*Task requirements:*
Repeat word for word the part of the text on the U.S. Open tiebreaker starting with "For my money" and going on through "to play golf.".

*Reading text:*
For my money the best tiebreaker in all of sports is the one-on-one showdown over a full round of golf at the U.S. Open. That, folks, is as pure as it gets - one round and mano y mano. Argue all you want. Go ahead and waste your breath because you are wrong. The U.S. Open tiebreaker is the best there is because the participants actually play the entire match. There is no silly exhibition like in college football or the NHL where a watered-down skills competition decides the winner. Unlike the NFL the winner isn't decided by a coin toss or by a role player.
Instead, to decide the winner of the U.S. Open golf tournament after four rounds have been played to a tie, the participants play golf. No chipping competition or a putting contest or even a reward for the best driving abilities - instead the winner is determined by the ability to play golf.
Imagine that.
At its core, golf is a sport all about endurance and like most endurance sports golf is a game in which improvement comes to those patient enough to put in the time, discipline and sacrifice. It's about putting oneself in position for the next shot and then the shot after that as opposed to right now. Fortunately the pace of the game gives the player a chance to think about future shots with all of the walking and quiet meditation.
And yes, golf is a game best played by walking. Otherwise, what's the point?

*Data excerpts:*
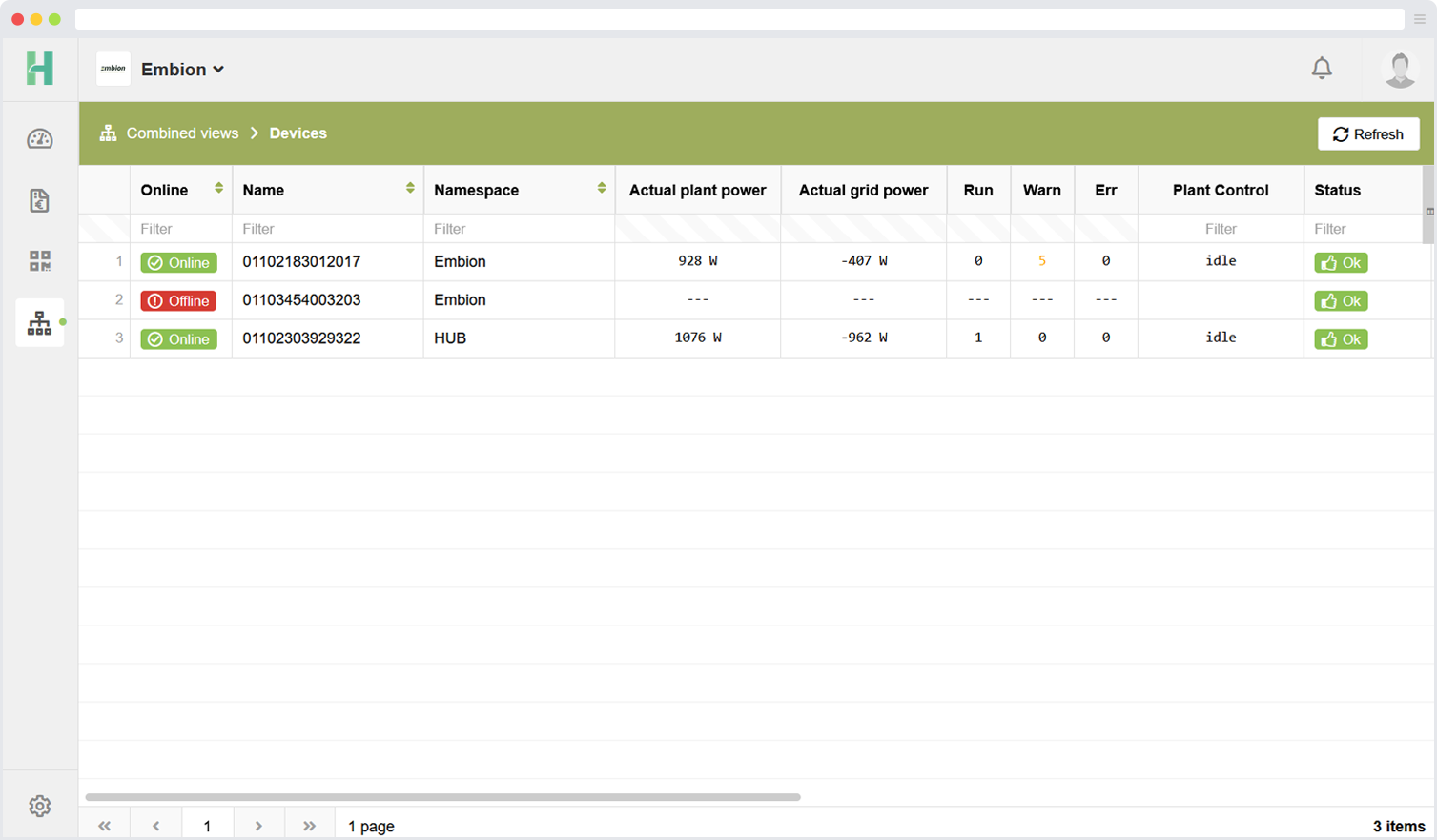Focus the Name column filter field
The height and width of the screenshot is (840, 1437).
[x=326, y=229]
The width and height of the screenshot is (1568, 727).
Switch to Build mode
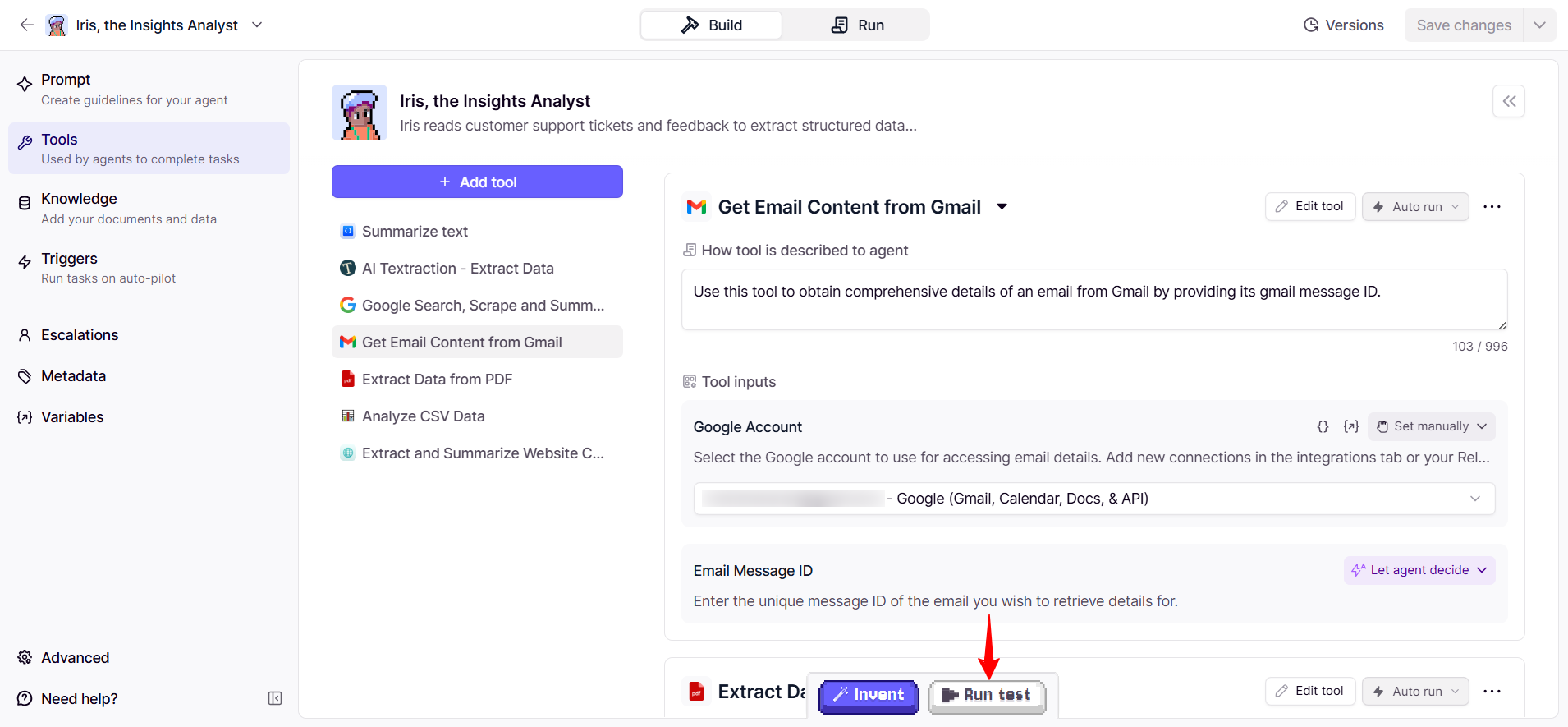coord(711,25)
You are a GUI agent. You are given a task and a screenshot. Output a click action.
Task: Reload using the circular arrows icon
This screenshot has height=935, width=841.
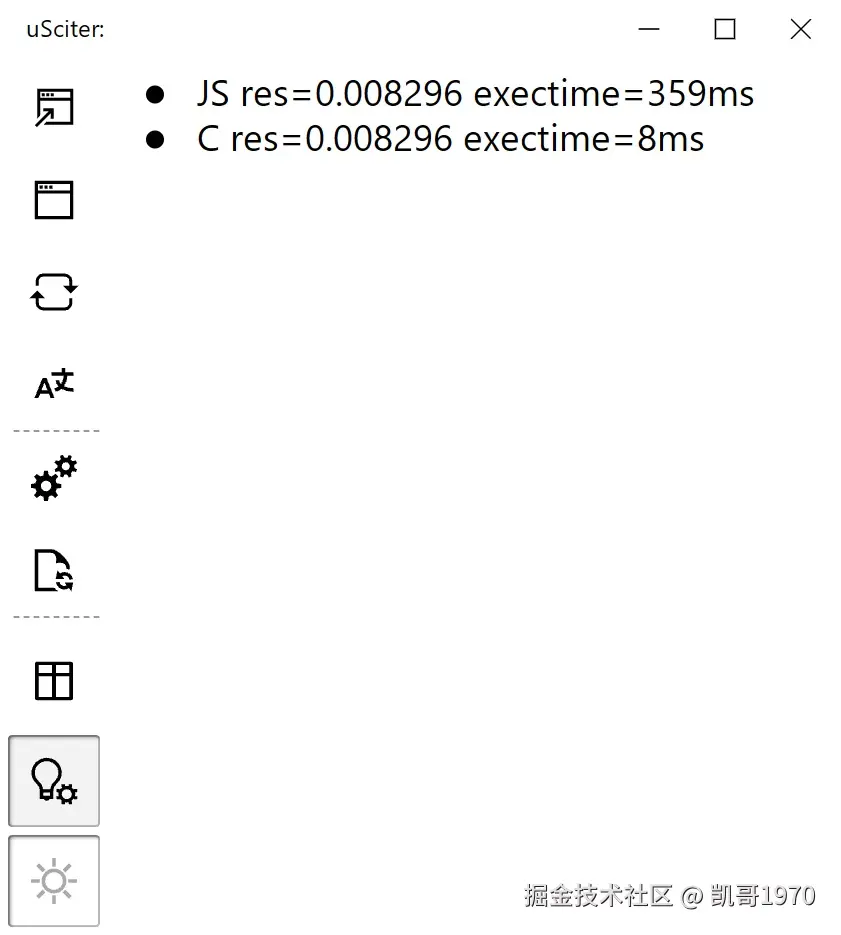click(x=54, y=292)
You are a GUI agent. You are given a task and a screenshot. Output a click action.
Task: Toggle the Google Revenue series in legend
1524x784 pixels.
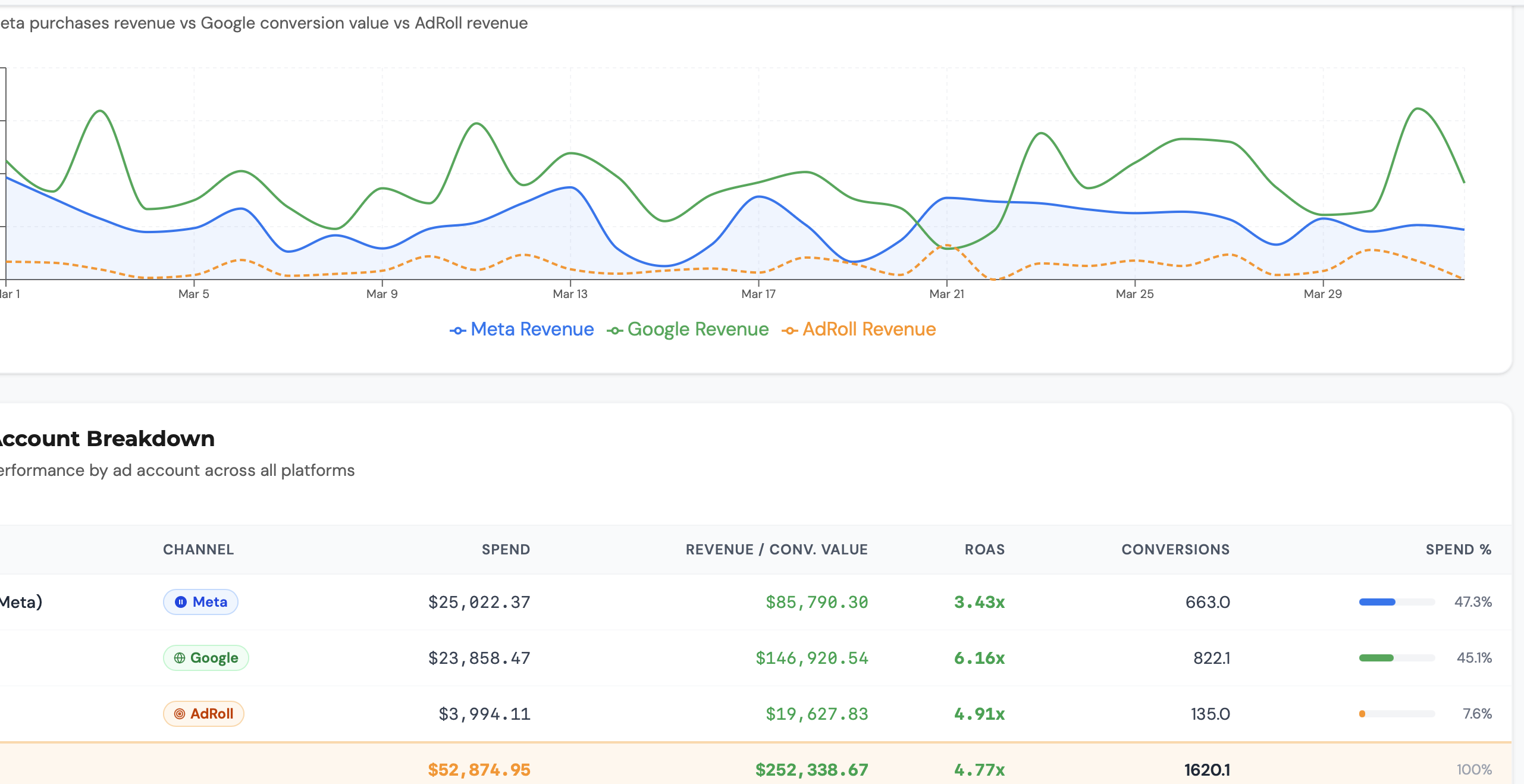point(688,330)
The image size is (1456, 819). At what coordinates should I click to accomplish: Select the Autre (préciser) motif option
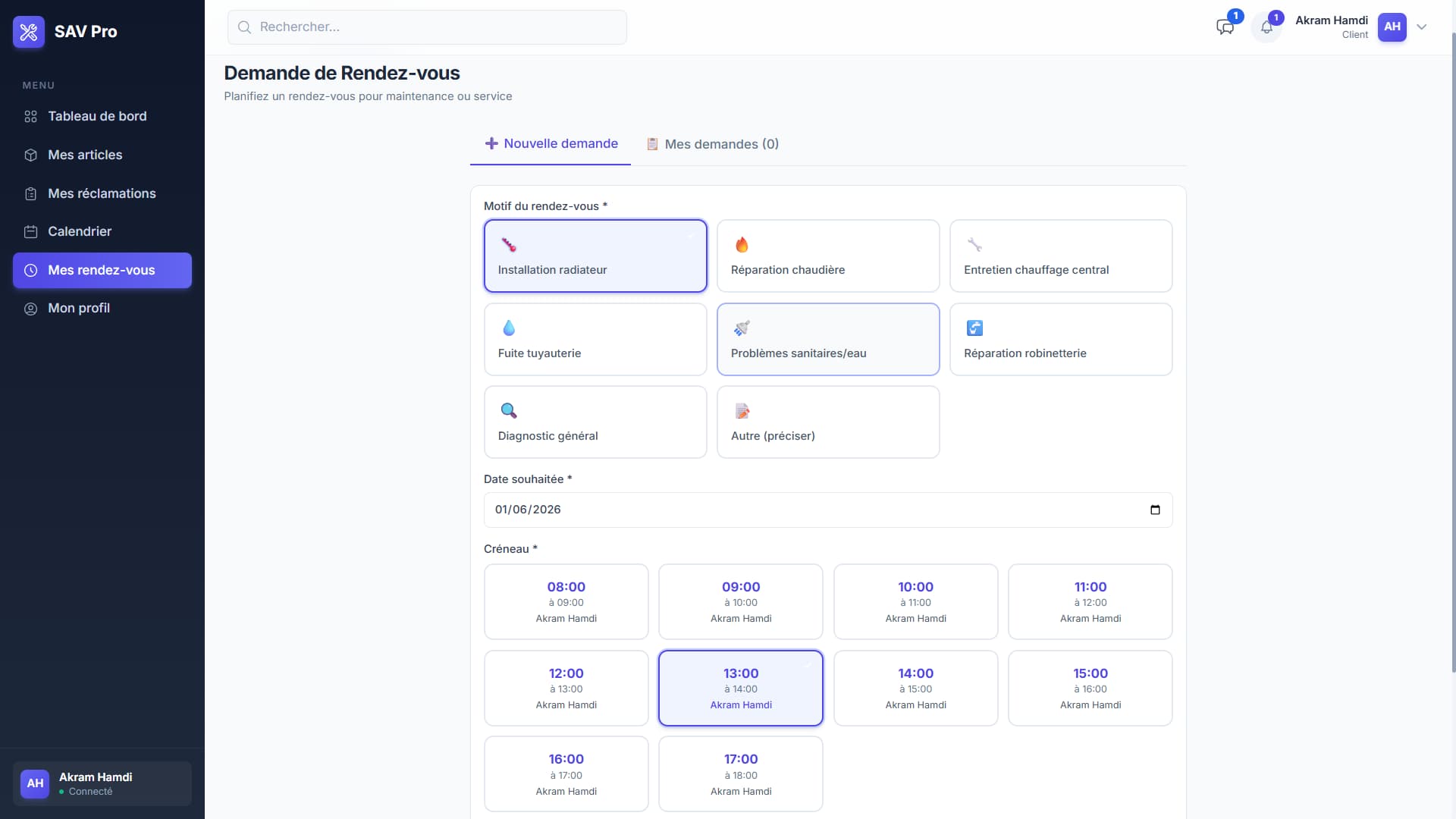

*Exercise solution:*
For my money the best tiebreaker in all of sports is the one-on-one showdown over a full round of golf at the U.S. Open. That, folks, is as pure as it gets - one round and mano y mano. Argue all you want. Go ahead and waste your breath because you are wrong. The U.S. Open tiebreaker is the best there is because the participants actually play the entire match. There is no silly exhibition like in college football or the NHL where a watered-down skills competition decides the winner. Unlike the NFL the winner isn't decided by a coin toss or by a role player.
Instead, to decide the winner of the U.S. Open golf tournament after four rounds have been played to a tie, the participants play golf. No chipping competition or a putting contest or even a reward for the best driving abilities - instead the winner is determined by the ability to play golf.